— BEGIN —

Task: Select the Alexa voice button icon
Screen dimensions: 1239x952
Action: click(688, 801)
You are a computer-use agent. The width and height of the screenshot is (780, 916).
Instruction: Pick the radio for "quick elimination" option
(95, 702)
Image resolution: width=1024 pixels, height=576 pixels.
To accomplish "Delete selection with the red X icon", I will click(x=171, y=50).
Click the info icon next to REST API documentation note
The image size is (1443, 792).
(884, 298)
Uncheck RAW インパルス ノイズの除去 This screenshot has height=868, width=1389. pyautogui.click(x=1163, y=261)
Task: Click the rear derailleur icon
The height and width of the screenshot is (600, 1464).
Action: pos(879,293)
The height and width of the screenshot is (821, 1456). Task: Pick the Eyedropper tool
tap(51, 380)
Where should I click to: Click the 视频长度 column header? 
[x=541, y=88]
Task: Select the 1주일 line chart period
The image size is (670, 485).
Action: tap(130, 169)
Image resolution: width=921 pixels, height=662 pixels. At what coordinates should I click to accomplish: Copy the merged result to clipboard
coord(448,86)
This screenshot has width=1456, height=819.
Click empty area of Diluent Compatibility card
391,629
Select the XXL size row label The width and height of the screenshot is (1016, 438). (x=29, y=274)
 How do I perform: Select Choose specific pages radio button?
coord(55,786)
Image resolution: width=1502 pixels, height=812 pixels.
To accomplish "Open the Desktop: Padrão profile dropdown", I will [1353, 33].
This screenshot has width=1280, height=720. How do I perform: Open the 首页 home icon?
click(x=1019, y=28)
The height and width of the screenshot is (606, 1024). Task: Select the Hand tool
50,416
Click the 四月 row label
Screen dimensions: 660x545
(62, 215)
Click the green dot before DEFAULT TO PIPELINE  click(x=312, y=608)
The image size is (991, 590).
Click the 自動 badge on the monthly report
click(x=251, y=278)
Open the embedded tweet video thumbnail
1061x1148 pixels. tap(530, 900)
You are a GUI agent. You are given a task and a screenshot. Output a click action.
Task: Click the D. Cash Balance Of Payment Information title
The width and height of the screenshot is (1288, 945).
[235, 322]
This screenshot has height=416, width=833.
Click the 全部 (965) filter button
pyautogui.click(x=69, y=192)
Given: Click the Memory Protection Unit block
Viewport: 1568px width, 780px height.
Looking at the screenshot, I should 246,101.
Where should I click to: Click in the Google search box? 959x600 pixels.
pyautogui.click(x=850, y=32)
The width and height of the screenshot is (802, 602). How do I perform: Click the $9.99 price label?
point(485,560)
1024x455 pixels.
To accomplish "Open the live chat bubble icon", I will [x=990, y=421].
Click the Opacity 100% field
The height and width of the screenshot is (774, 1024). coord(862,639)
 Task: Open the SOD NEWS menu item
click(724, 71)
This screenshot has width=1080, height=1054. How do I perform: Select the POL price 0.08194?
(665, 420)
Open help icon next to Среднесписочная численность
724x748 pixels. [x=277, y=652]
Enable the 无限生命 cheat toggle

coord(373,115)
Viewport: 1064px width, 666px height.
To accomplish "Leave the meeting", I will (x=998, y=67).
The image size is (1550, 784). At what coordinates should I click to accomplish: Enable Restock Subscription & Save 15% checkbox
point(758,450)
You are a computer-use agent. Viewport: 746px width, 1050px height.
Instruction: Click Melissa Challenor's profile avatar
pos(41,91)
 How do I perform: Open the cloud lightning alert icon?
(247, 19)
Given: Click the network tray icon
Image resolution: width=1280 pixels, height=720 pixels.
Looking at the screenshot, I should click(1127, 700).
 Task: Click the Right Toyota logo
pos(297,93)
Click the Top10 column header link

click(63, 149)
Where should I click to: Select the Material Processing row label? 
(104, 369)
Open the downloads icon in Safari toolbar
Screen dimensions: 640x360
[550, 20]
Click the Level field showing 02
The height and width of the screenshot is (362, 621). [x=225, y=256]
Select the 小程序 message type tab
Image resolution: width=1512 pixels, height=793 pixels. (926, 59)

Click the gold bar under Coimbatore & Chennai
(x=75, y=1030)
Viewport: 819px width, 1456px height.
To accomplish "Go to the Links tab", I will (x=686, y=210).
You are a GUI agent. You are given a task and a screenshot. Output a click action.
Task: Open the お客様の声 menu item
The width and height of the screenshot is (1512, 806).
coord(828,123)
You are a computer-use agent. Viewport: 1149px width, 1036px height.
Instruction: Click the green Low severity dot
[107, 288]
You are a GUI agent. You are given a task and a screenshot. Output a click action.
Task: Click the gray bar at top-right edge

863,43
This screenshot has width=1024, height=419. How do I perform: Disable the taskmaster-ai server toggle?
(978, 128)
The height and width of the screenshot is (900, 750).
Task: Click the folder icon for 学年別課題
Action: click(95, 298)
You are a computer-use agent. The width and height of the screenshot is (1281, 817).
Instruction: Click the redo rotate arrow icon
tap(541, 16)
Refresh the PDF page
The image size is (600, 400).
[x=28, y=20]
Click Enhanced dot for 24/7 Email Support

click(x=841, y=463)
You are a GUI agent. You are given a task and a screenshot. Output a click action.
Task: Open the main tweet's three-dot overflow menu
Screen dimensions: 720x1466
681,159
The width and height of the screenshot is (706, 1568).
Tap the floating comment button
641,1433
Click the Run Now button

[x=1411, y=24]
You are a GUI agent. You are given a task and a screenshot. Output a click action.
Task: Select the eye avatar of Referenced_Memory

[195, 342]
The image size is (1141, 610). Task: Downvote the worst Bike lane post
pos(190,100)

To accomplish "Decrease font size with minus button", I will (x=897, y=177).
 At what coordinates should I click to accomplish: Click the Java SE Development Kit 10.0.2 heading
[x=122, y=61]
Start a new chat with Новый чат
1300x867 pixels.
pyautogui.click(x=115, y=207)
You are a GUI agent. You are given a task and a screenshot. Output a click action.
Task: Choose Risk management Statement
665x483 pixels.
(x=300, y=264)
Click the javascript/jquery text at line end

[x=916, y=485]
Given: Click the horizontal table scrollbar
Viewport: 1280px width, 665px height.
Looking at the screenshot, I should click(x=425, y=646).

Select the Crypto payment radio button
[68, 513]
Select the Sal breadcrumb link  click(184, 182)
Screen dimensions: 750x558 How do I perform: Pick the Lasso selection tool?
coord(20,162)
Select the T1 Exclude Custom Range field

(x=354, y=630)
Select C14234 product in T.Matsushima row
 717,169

— END —

(Instructions to follow) Duplicate the entries above, beginning at the line that contains "Select the 小程序 message type tab" and stopping after the line that contains "Looking at the screenshot, I should click(x=425, y=646).".

(Result)
Select the 小程序 message type tab
Image resolution: width=1512 pixels, height=793 pixels. (926, 59)

Click the gold bar under Coimbatore & Chennai
(x=75, y=1030)
Viewport: 819px width, 1456px height.
To accomplish "Go to the Links tab", I will (x=686, y=210).
You are a GUI agent. You are given a task and a screenshot. Output a click action.
Task: Open the お客様の声 menu item
The width and height of the screenshot is (1512, 806).
coord(828,123)
You are a computer-use agent. Viewport: 1149px width, 1036px height.
Instruction: Click the green Low severity dot
[107, 288]
You are a GUI agent. You are given a task and a screenshot. Output a click action.
Task: Click the gray bar at top-right edge

863,43
This screenshot has width=1024, height=419. How do I perform: Disable the taskmaster-ai server toggle?
(978, 128)
The height and width of the screenshot is (900, 750).
Task: Click the folder icon for 学年別課題
Action: click(95, 298)
You are a computer-use agent. The width and height of the screenshot is (1281, 817).
Instruction: Click the redo rotate arrow icon
tap(541, 16)
Refresh the PDF page
The image size is (600, 400).
[x=28, y=20]
Click Enhanced dot for 24/7 Email Support

click(x=841, y=463)
You are a GUI agent. You are given a task and a screenshot. Output a click action.
Task: Open the main tweet's three-dot overflow menu
Screen dimensions: 720x1466
681,159
The width and height of the screenshot is (706, 1568).
Tap the floating comment button
641,1433
Click the Run Now button

[x=1411, y=24]
You are a GUI agent. You are given a task and a screenshot. Output a click action.
Task: Select the eye avatar of Referenced_Memory

[195, 342]
The image size is (1141, 610). Task: Downvote the worst Bike lane post
pos(190,100)

To accomplish "Decrease font size with minus button", I will (x=897, y=177).
 At what coordinates should I click to accomplish: Click the Java SE Development Kit 10.0.2 heading
[x=122, y=61]
Start a new chat with Новый чат
1300x867 pixels.
pyautogui.click(x=115, y=207)
You are a GUI agent. You are given a task and a screenshot. Output a click action.
Task: Choose Risk management Statement
665x483 pixels.
(x=300, y=264)
Click the javascript/jquery text at line end

[x=916, y=485]
Given: Click the horizontal table scrollbar
Viewport: 1280px width, 665px height.
Looking at the screenshot, I should click(x=425, y=646).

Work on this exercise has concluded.